Me miró fíjamente a los ojos, con esos ojos verdes que me hechizaban tanto, esperando una respuesta afirmativa a su deseo. No respondí en ese momento. Yo venía de varios matrimonios truncados, así que eso no era mi tema de preocupación existencial, por el momento.
Como la Brenda, inteligente y astuta que era, se percató que "su negrito" no la sacaría de blanco de ninguna parte, ni saldría del brazo como su marido, buscó poner la mirada en otro candidato. Ese principe, por lo visto, no era yo.
Así fue como se le cruzó en la vida de José Ignacio Urquiola, y se casó con él, en el matrimonio más breve que he conocido, un mes exacto.
Ahora que ya abandonó aquella bella jaula de oro que le tenía su marido en Vitoria, España, La Brenda se encuentra feliz de vuelta en México. Haciendo lo que se le da su regalada gana todo el tiempo. Viviendo para el placer, exclusivamente, un lujo que pocas mujeres se pueden permitir en la vida.

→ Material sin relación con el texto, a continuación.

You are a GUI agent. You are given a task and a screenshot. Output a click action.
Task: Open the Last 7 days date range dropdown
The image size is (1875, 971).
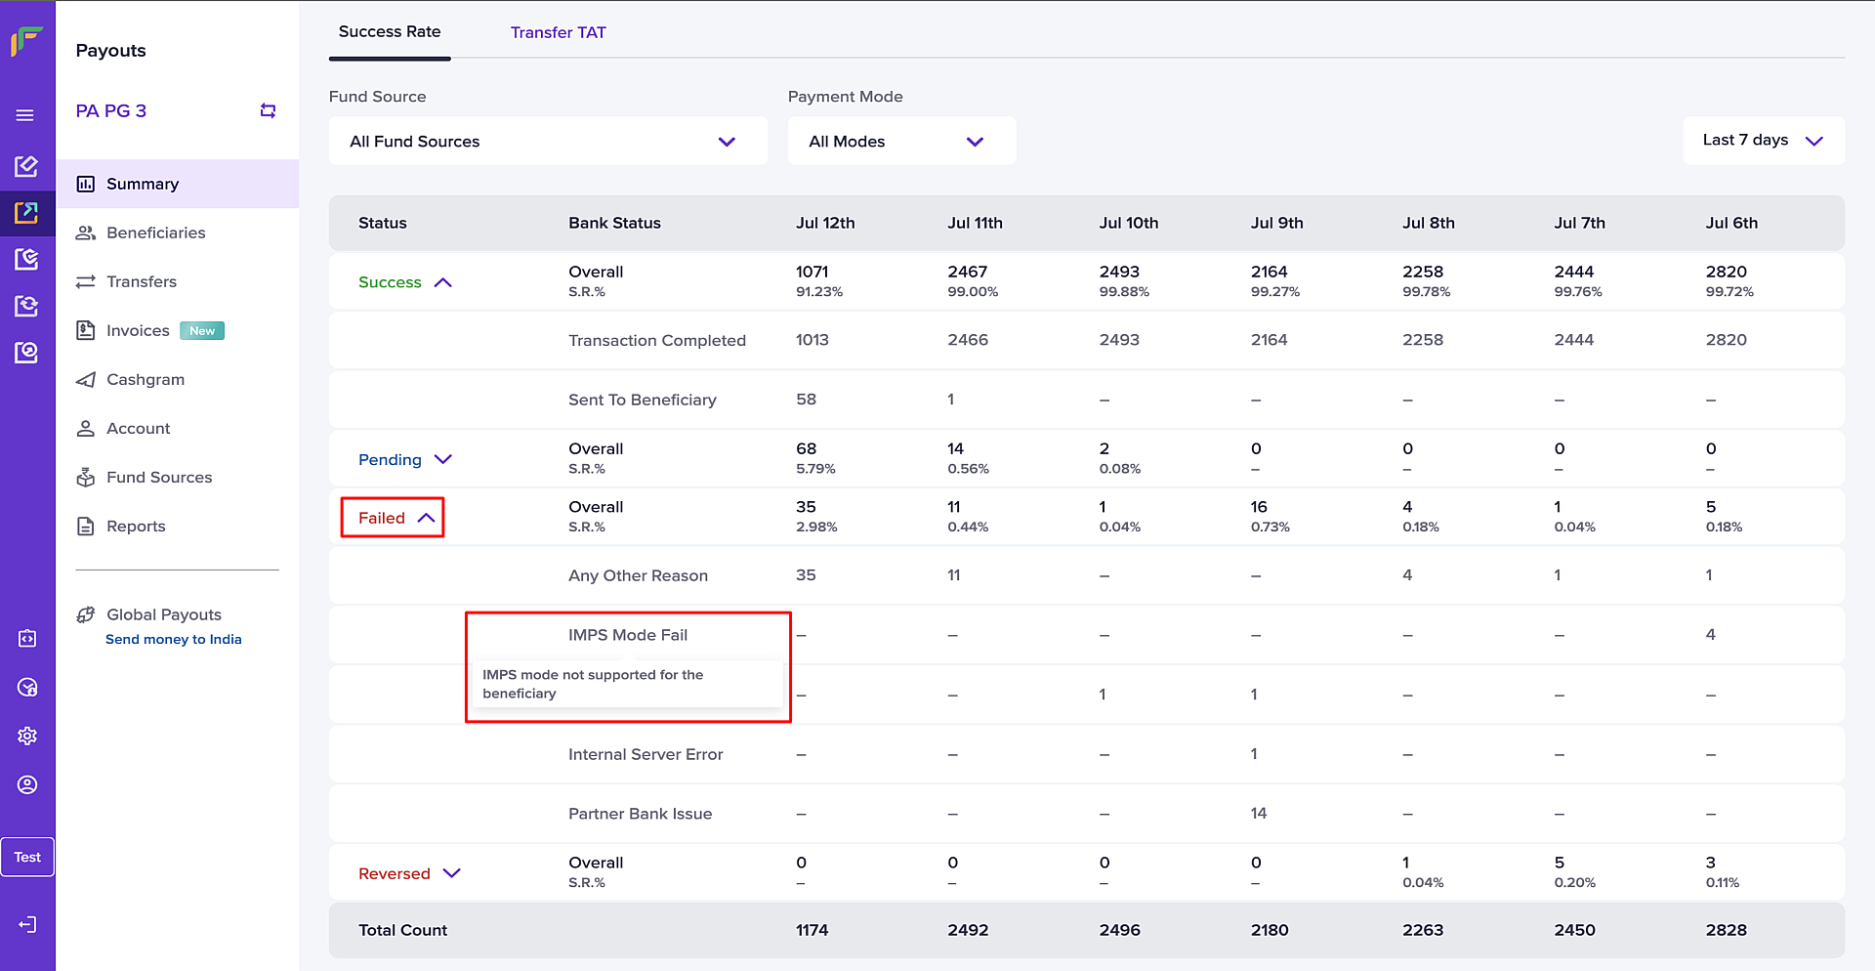click(1763, 141)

Ayer estaba en el jardín de mi casa haciendo los ejercicios rutinarios, cuando sonó el timbre de la casa, alguien estaba en la puerta del garage con una caja de cartón en las manos. Era un empleado de DHL que me pedía firmar unos papeles de recibido. Así lo hice y muy intrigado por el envío, porque nunca recibo nada de nadie.

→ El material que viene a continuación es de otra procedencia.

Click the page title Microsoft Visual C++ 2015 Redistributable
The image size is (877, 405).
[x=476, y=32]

La caja de cartón era un envío urgente de La Brenda, lo primero que pensé es que eran los regalos que alguna vez le hice, pero recapacité y me dije: "pues, casi no le regalé nada, algunos libros que nunca leyó, un poco de música y una mascada de seda italiana, y ya". Ella no me aceptaba regalo alguno, no lo necesitaba. Sólo me aceptaba invitaciones a comer en lujosos restaurantes. Así que esa caja contenía quién sabe qué cosas...

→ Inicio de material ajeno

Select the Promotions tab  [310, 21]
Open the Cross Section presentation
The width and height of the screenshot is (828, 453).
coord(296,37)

Al abrirla a escondidas, lejos de las miradas inquisitivas de mis hermanas con las que vivo actualmente, me encuentro con unas mil fotografías de La Brenda, que incluyen episodios de su boda, su luna de miel, de su escapada a Marruecos, y de otros viajes que hizo con su marido a París. Pero lo sorprendente del contenido de la caja misteriosa, es que en el fondo, debajo de las fotografías, había colocado cuidadosamente un juego de lencería fina, color negro, que había estrenado el día que hicimos el amor por vez primera. Lo reconocí de inmediato, porque era verdaderamente espectacular el diseño y la tela.
Surgen varios problemas de golpe: Ella pretende que yo me convierta en un fetichista, con esa ropa interior suya; las fotografías son imágenes de una parte de su vida que no me pertenece ni me interesa conservar.
Tampoco voy a perder el tiempo recortando con tijera a su marido y dejar solo la silueta de ella.
¿Y qué hago con ese precioso brasier de encajes negro y esa braga, calzón o pantaleta, o como quieran llamarle?